Secondary outcome measurements included the 3D changes of maxillary canines, and maxillary central incisors, including tip, torque, vertical and antero-posterior movement of maxillary canine; torque, vertical and antero-posterior movement of maxillary central incisor (Table I).
All measurements were performed using Rapidform 2006 (Inus Technology Inc., Seoul, Korea) on digital dental modelsat pre-treatment(T0), 3 months(T1), and 6 months(T2). Maxillary digital models of different time points were superimposed according to Chen’s method [16] (Fig 3A). The reference coordinate system was established on the digital model of T2. The three coordinate planes included the occlusal plane, the mid-sagittal plane, and the coronal plane. The occlusal plane was formed using the mesial buccal cusps of the bilateral maxillary first molars and the midpoint of the edge of the central incisor; the mid-sagittal plane was formed using two points (P1 and P2) along the mid-palatal suture and their projections on the occlusal plane(P1’ and P2’); the coronal plane was determined by the plane passing through P1 and perpendicular to both occlusal plane and mid-sagittal plane. The angles of upper first molar, canine and central incisor were measured on digital dental model using Andrews’ method [3] (Fig 3B,C).Single tooth superimposition was used to transfer the landmark located on T0 model to T1 and T2 to minimize the error from landmark identification (Fig 3D, E).
Sample size calculation
The calculation of the sample size was based on the known variability of the mesial displacement of upper molars measured by Xu et al. [11] and was described in detail in our previous article [12].
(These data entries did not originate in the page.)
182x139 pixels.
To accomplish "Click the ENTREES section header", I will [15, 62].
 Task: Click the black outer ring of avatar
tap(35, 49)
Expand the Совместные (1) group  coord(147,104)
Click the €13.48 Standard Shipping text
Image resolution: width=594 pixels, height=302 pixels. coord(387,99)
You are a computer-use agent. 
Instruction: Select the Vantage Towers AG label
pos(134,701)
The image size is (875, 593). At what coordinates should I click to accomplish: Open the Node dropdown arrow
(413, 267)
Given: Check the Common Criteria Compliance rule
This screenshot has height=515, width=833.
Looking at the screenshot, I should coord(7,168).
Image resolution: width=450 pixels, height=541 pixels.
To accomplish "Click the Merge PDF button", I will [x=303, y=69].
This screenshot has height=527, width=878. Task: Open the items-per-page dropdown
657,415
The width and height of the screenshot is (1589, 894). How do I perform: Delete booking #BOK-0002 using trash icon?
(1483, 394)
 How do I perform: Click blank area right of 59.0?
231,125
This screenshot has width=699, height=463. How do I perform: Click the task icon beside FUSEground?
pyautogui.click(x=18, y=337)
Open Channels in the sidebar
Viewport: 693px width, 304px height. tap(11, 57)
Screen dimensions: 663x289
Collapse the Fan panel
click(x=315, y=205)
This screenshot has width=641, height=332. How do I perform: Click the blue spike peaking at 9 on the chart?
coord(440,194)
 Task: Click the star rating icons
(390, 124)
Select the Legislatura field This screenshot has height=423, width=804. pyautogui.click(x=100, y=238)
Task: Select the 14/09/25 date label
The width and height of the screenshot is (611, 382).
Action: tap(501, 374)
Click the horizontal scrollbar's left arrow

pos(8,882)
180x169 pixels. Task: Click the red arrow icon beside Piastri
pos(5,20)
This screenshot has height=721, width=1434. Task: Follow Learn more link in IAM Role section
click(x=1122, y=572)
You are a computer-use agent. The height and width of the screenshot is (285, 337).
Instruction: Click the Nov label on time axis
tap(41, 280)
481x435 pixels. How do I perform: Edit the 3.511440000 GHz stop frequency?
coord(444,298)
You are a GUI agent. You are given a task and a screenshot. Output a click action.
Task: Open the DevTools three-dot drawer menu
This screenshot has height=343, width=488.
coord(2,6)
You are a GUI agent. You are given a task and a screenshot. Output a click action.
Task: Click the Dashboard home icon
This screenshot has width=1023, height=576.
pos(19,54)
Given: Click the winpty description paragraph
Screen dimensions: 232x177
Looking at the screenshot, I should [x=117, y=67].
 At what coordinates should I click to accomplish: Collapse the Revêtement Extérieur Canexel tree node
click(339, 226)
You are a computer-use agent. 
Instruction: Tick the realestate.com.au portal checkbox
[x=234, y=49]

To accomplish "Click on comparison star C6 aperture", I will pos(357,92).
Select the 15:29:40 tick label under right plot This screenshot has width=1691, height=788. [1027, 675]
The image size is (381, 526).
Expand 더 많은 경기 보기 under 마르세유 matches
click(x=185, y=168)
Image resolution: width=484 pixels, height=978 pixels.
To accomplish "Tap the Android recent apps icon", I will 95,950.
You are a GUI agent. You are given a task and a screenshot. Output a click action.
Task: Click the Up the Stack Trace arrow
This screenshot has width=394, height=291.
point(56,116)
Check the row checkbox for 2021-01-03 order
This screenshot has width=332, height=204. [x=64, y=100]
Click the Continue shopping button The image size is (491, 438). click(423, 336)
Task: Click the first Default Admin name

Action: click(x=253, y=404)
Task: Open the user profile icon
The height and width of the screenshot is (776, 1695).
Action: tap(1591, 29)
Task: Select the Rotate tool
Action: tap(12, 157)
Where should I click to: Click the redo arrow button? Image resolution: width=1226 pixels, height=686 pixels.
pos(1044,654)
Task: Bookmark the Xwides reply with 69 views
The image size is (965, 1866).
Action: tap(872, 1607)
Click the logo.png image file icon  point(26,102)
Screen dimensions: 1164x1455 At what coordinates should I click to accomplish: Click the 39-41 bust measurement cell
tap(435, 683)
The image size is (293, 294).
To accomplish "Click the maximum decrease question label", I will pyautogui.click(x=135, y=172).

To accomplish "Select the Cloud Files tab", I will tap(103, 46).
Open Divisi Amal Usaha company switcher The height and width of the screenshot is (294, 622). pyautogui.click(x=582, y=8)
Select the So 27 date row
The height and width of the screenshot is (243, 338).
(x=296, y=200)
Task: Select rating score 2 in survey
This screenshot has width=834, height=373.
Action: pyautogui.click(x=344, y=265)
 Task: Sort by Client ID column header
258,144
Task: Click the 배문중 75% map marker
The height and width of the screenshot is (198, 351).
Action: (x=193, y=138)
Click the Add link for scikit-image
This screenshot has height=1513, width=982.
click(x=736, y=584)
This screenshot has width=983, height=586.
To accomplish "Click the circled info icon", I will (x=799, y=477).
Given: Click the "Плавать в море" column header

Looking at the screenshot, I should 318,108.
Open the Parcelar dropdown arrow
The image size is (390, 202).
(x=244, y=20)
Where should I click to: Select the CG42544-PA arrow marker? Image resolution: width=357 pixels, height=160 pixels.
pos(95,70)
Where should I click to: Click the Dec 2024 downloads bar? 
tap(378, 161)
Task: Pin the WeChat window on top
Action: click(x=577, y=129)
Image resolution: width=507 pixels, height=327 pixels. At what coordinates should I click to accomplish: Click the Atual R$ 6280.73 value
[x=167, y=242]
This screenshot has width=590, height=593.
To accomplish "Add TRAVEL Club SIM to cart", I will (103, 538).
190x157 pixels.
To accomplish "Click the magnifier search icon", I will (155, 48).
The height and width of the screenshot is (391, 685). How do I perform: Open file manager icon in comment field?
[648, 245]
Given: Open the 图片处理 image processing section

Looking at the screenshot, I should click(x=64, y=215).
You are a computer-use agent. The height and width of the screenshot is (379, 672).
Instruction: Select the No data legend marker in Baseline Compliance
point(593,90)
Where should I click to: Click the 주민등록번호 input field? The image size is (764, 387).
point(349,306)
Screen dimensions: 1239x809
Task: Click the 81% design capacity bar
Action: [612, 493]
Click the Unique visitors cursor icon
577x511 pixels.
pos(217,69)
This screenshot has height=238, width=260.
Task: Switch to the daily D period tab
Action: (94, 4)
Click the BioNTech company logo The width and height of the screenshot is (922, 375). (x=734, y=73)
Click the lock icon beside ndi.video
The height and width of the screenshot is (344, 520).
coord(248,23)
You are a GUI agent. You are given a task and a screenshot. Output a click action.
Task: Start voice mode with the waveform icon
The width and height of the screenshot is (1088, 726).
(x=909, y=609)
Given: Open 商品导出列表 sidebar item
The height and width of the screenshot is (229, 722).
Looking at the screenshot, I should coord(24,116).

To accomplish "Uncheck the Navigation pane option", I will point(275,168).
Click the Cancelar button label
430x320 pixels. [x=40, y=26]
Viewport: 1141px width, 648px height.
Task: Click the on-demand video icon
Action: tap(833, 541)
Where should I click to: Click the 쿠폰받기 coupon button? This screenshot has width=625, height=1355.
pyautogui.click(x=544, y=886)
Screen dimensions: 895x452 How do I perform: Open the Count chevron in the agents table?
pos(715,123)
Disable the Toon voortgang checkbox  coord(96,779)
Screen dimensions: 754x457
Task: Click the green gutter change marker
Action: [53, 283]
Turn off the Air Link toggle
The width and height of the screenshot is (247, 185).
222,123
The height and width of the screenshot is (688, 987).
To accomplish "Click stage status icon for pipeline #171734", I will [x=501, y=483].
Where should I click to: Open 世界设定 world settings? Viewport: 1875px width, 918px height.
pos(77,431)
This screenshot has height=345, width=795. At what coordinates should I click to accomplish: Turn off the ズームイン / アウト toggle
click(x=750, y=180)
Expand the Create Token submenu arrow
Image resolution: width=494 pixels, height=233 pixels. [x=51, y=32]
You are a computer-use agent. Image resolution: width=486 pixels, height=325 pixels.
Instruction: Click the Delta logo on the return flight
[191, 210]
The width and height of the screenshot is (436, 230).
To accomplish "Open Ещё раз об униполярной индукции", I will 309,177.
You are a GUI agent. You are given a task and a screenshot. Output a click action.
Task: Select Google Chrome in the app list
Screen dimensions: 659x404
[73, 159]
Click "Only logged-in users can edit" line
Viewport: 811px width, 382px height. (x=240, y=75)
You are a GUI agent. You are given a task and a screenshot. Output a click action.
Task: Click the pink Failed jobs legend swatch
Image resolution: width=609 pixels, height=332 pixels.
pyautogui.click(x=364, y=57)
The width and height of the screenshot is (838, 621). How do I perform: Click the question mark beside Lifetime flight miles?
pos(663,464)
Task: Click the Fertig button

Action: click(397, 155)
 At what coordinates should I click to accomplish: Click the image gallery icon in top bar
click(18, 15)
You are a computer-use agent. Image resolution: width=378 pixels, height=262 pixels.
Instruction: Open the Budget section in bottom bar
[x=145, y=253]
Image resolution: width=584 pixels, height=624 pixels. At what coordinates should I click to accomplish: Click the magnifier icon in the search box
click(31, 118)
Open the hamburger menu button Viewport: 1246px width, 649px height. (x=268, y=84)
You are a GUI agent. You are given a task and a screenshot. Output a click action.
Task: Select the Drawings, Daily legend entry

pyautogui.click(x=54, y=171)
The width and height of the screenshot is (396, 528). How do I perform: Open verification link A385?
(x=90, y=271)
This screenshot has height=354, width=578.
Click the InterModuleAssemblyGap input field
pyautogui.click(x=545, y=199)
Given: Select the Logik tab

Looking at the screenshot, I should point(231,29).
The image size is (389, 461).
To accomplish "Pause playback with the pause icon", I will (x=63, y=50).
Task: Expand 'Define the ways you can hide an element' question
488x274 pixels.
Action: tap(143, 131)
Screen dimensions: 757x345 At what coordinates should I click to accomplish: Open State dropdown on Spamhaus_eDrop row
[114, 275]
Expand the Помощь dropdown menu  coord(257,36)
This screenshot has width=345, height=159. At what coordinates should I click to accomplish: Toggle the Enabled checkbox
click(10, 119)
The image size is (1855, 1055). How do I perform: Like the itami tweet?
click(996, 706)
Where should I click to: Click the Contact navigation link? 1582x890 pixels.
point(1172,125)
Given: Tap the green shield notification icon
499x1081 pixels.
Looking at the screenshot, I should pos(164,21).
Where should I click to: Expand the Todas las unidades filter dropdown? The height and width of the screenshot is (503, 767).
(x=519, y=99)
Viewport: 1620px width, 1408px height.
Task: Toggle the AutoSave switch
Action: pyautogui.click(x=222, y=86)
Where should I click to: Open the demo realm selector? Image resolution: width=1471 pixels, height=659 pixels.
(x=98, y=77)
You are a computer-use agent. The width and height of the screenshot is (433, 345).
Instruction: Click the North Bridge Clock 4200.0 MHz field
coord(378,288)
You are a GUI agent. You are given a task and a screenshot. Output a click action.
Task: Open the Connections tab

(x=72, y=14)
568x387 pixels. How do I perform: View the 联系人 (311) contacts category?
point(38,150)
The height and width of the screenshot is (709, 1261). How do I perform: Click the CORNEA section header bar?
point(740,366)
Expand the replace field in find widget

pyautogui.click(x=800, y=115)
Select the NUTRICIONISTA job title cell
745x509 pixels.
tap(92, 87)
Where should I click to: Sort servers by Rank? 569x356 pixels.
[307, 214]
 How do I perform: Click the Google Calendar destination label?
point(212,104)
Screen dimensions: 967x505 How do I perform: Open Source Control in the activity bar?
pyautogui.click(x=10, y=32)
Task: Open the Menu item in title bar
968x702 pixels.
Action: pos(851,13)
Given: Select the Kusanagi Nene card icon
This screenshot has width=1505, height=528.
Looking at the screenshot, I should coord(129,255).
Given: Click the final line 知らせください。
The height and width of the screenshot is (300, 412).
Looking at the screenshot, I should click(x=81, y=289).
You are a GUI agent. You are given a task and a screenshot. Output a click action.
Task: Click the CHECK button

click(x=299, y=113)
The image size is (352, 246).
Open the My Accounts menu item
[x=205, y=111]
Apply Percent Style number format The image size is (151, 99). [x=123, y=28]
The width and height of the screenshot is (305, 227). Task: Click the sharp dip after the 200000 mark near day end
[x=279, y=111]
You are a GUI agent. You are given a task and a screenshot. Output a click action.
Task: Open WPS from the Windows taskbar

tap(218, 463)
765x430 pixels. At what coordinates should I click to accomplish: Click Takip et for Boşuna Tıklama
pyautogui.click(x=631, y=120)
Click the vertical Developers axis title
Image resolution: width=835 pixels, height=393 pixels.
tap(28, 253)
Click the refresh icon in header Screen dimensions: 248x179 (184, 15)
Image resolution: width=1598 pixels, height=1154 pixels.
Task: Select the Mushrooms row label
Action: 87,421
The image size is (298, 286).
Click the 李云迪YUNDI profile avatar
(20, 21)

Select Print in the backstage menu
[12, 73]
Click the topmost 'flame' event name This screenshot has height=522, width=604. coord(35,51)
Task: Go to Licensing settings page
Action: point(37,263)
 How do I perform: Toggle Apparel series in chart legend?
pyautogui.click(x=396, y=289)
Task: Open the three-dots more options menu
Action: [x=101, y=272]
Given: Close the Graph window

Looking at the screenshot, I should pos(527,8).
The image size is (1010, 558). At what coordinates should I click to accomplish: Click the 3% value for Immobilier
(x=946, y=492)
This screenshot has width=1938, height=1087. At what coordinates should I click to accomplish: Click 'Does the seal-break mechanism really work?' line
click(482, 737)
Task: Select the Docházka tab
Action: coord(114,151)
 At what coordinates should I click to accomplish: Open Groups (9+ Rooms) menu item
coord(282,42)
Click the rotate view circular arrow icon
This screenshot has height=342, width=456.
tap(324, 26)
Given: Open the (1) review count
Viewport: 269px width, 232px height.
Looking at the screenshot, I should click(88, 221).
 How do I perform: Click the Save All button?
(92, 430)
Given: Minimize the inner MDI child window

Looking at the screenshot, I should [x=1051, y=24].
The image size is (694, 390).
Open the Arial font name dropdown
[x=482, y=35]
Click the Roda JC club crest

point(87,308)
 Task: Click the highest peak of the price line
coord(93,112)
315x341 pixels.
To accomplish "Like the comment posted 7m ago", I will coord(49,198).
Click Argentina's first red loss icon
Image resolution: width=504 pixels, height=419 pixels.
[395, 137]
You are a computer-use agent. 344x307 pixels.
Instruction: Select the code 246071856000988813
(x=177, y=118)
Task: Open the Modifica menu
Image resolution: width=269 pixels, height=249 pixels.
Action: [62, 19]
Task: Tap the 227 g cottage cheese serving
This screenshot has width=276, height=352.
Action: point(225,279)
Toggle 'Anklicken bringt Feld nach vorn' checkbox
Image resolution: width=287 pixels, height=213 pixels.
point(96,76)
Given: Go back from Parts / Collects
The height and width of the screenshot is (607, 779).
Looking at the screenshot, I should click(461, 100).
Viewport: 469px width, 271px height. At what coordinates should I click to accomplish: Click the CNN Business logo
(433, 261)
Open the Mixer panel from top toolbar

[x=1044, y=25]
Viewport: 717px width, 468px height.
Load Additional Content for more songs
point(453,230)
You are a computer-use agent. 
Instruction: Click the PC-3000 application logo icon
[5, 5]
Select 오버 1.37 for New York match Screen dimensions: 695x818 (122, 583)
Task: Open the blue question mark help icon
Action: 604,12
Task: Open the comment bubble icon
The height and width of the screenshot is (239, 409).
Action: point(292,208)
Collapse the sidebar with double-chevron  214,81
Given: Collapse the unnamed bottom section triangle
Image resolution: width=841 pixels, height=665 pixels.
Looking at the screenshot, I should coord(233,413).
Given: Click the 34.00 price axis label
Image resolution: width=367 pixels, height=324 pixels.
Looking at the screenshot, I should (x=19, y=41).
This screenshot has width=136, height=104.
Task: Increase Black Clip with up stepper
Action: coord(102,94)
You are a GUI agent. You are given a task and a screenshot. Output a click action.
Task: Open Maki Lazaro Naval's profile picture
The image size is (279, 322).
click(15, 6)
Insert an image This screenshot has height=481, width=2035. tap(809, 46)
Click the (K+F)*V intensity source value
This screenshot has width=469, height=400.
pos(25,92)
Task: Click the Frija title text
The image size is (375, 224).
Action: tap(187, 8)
Interim analyses and stopping guidelines
Not applicable.
Randomization (random number generation, allocation concealment, implementation)
Patients were stratified by age, sex and molar anchorage strength. Then they were allocated into the PASS or MBT™ group randomly at a 1:1 ratio with a minimization method [12,17].
Blinding
The bracket system of PASS and MBT™ was quite similar to each other, so patients were blind. However, blinding of orthodontist was impossible because the appearance and treatment procedure were different between the two systems. The judges who did the measurements and analyzed the data were blinded.
Statistical analyses (primary and secondary outcomes, subgroup analyses)
All 192 study models were measured by three orthodontic residents. SPSS 16.0 (SPSS, Chicago, IL, USA) was used for statistical analysis. The significance level was set at P<0.05.
ICC was calculated to evaluate inter-rater consistency. Every model was measured three times by the three residents and their average was used for the final measurement. The independent T-test was performed to detect any difference between the PASS group and the MBT™ group. Except for the inter-canine width and the inter-molar width, all other measurements had right and left. After comparing the right and the left measurement, no significant difference was found; thus, we combined every bilateral measurement into one measurement.